#### [Données de l'exercice]
=====

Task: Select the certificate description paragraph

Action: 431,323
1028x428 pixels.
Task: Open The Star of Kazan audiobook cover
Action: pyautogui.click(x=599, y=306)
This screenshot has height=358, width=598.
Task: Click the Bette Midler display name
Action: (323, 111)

=====

Renvoyez toutes les lignes ci-dessus à l'identique, sans en modifier un seul caractère.

Task: Select the certificate description paragraph

Action: 431,323
1028x428 pixels.
Task: Open The Star of Kazan audiobook cover
Action: pyautogui.click(x=599, y=306)
This screenshot has height=358, width=598.
Task: Click the Bette Midler display name
Action: (323, 111)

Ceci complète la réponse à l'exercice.